I flunked the quiz but learned a valuable lesson about which texts I needed to be studying to pass biology and geology at the Lord's University.
In the early decades of the last century, Mormonism, along with the rest of religious America, was grappling with Darwin's theory of natural selection. Things came to a head in 1925 with the Scopes Monkey Trial. A high school science teacher from Kansas had been hauled into court for teaching evolution, contrary to state law.
For fundamentalist Christians, the issue was simple. Darwin was wrong (as well as possibly being an instrument of the devil). The earth was 6,000 years old, period. Fossil evidence to the contrary was dismissed as the remnants of unlucky animals drowned in Noah's flood. There are Bible literalists today who argue that the neat fossil layering actually represents the ability of extinct animals to swim, with dinosaurs obviously being the least buoyant.
The LDS Church, instead of coming down foursquare against evolution, engaged in some thoughtful reflection. What did it believe about evolution? A special meeting of church leaders was called not long after the Scopes trial to examine the issue.
B.H. Roberts, a general authority and intellectual, argued that there was no conflict between faith and science. Couldn't God operate through natural processes, in this case evolution, to create our world?
In fact, he continued, wasn't the Mormon doctrine of eternal progression a kind of spiritual evolution? If it was the spiritual nature of things to progress from a lower to a higher form, then why not the physical as well?
Joseph Fielding Smith, an apostle who would become president of the church four decades later, was having none of it.
Evolution undercut the sanctity of scripture and demeaned man as God's crowning achievement. We are not the heirs of apes, he argued.
Neither Roberts nor Smith were shy about defending their stands. When the issue threatened to blow up into a public argument between general authorities, the church told the two to drop the matter.
On April 7, 1931, the church's governing First Presidency, headed by Heber J. Grant, addressed the general authorities: "Leave geology, biology, archaeology and anthropology, no one of which has to do with the salvation of the souls of mankind, to scientific research, while we magnify our calling in the realm of the Church."
In practice, this has meant that the physical sciences curriculum at BYU has not been turned over to the religion department.
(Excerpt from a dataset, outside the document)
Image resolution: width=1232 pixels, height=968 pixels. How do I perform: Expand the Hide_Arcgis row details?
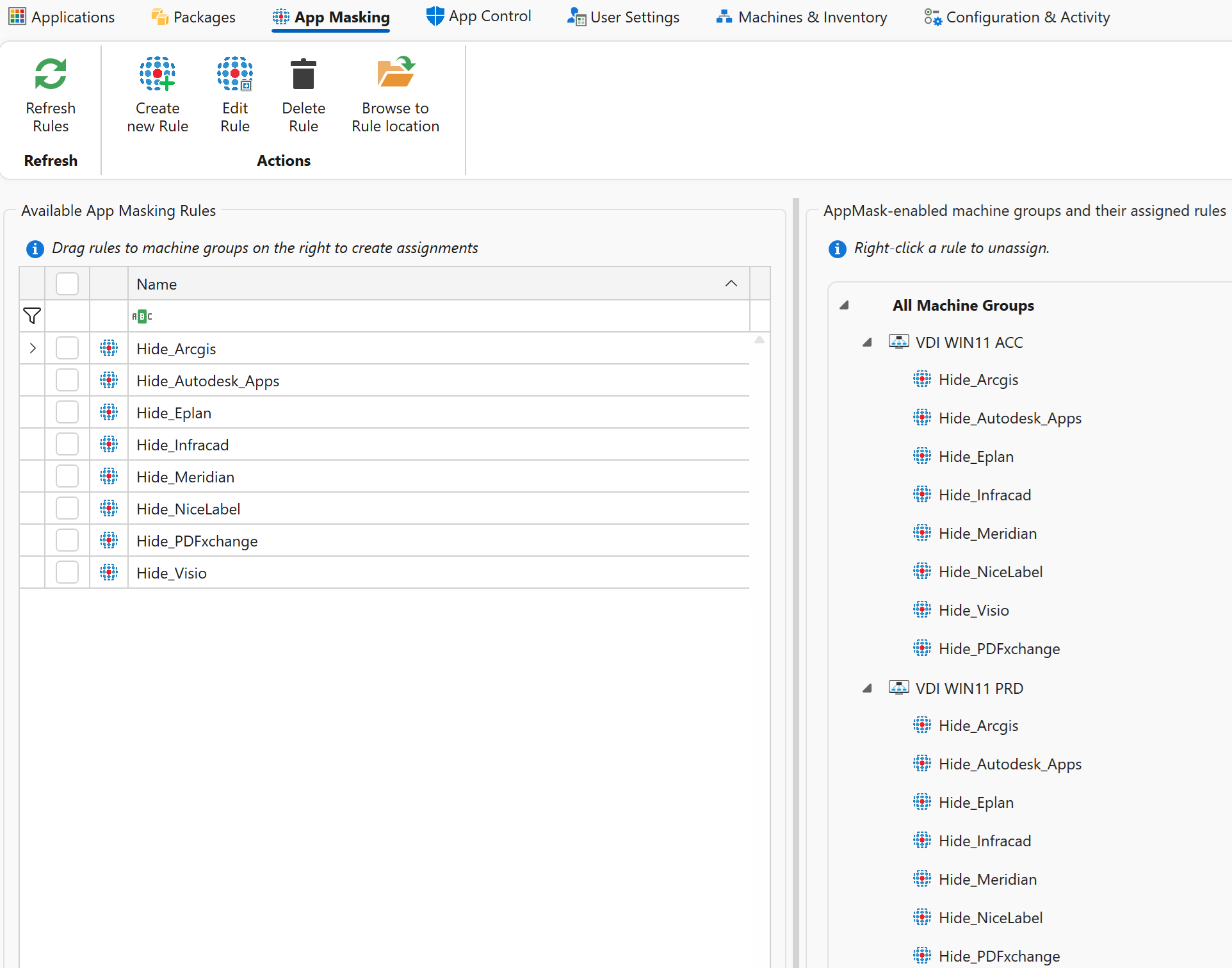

Students troubled by the course work receive a packet containing all of the Church's official statements concerning evolution, as well as the chapter on evolution found in The Encyclopedia of Mormonism.
In short, beyond reaffirming that Adam was "the primal parent of our race," the official statements say that God hasn't made his mind known about evolution.
Despite the Smith-Roberts dust-up, the church has spent comparatively little time or trouble on evolution. It has never been a Mormon issue. The church has been quite happy to move on to the real business of religion while saying about evolution, "We don't know."
That hasn't stopped others who think they do know. Notions fueled by Bible literalists are being touted as alternative theories to evolution. "Creationism," they say, deserves equal time in the public classroom. While maybe worth pondering as an article of one's faith, creationism is not science.
In fairness, creationism is also taught at BYU. You just have to go to the religion department to hear it.